→ Exercise material
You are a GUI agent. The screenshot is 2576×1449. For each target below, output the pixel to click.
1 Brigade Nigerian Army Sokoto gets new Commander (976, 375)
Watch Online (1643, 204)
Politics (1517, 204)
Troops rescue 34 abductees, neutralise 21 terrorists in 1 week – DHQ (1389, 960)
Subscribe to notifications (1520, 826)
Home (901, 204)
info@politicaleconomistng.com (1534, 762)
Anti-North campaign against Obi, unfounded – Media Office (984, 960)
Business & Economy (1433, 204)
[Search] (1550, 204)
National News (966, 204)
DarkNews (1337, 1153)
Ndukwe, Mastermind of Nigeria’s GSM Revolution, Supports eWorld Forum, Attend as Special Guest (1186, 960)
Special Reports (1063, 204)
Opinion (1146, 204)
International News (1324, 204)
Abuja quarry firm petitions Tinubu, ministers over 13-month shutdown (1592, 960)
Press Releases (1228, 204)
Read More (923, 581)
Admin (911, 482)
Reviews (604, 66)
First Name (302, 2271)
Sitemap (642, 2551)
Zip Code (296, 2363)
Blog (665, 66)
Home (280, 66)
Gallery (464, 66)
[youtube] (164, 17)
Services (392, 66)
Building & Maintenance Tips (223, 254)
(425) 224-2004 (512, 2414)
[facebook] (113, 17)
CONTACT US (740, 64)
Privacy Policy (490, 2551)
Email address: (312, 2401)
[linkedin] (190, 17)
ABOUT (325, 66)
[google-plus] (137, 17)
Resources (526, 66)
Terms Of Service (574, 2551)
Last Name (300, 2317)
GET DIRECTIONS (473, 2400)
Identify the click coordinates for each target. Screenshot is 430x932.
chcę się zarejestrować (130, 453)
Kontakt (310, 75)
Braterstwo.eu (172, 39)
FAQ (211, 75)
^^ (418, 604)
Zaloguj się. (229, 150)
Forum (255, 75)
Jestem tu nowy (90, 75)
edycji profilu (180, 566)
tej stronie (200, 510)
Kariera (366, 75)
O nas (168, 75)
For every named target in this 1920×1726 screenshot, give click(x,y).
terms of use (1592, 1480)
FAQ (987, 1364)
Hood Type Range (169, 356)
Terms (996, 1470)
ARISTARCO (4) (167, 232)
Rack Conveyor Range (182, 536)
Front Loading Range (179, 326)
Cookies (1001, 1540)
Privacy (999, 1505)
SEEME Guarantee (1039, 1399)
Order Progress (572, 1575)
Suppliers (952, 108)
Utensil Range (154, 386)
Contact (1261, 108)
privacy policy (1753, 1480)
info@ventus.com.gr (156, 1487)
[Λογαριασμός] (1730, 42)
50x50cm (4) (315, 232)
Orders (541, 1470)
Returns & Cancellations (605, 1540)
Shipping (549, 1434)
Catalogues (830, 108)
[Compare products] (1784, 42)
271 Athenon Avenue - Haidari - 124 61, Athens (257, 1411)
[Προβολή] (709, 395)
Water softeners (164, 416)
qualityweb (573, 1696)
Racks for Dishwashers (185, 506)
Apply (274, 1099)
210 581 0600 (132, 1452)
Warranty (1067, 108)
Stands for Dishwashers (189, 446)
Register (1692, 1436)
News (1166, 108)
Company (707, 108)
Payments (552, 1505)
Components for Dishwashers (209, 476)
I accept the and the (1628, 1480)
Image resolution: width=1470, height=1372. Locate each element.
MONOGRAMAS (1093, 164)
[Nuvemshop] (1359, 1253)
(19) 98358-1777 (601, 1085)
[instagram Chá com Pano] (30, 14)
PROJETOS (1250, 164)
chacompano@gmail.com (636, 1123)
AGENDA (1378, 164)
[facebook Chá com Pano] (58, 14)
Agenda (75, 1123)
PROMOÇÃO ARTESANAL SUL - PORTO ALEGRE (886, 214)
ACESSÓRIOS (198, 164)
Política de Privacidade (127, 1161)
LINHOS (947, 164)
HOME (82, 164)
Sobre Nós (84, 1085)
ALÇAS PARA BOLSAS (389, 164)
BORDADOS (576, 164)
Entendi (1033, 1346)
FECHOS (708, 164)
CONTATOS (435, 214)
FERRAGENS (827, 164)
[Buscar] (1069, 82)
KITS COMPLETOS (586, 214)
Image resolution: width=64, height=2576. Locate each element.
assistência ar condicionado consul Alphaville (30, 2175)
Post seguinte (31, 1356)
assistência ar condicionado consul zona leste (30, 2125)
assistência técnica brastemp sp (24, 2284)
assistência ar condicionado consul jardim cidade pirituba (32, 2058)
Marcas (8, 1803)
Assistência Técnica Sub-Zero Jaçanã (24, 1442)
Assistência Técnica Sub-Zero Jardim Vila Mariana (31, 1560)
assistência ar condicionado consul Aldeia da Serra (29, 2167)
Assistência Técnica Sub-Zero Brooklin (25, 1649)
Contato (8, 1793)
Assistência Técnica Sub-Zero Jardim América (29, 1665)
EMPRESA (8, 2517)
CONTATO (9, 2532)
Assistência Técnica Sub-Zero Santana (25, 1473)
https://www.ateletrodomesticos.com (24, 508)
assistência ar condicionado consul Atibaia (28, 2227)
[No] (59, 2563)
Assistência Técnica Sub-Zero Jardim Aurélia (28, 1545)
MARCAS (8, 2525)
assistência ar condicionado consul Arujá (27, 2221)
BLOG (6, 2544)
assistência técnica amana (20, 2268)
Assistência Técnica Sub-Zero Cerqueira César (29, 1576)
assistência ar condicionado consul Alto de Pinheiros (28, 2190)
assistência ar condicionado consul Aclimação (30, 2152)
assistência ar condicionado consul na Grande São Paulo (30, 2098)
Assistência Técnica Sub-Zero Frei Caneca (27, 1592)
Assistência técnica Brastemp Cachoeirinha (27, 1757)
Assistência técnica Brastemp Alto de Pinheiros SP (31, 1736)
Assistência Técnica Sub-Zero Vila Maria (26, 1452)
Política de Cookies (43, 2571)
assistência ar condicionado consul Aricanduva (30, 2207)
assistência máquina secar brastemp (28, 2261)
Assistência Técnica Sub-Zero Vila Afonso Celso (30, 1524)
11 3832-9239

→ Brief
Keeping every character as it is, restate the lines above that run from the line with "Last Name (300, 2317)" through the line with "Orders (541, 1470)", both included, and nothing else.

→ Response
Last Name (300, 2317)
GET DIRECTIONS (473, 2400)
Identify the click coordinates for each target. Screenshot is 430x932.
chcę się zarejestrować (130, 453)
Kontakt (310, 75)
Braterstwo.eu (172, 39)
FAQ (211, 75)
^^ (418, 604)
Zaloguj się. (229, 150)
Forum (255, 75)
Jestem tu nowy (90, 75)
edycji profilu (180, 566)
tej stronie (200, 510)
Kariera (366, 75)
O nas (168, 75)
For every named target in this 1920×1726 screenshot, give click(x,y).
terms of use (1592, 1480)
FAQ (987, 1364)
Hood Type Range (169, 356)
Terms (996, 1470)
ARISTARCO (4) (167, 232)
Rack Conveyor Range (182, 536)
Front Loading Range (179, 326)
Cookies (1001, 1540)
Privacy (999, 1505)
SEEME Guarantee (1039, 1399)
Order Progress (572, 1575)
Suppliers (952, 108)
Utensil Range (154, 386)
Contact (1261, 108)
privacy policy (1753, 1480)
info@ventus.com.gr (156, 1487)
[Λογαριασμός] (1730, 42)
50x50cm (4) (315, 232)
Orders (541, 1470)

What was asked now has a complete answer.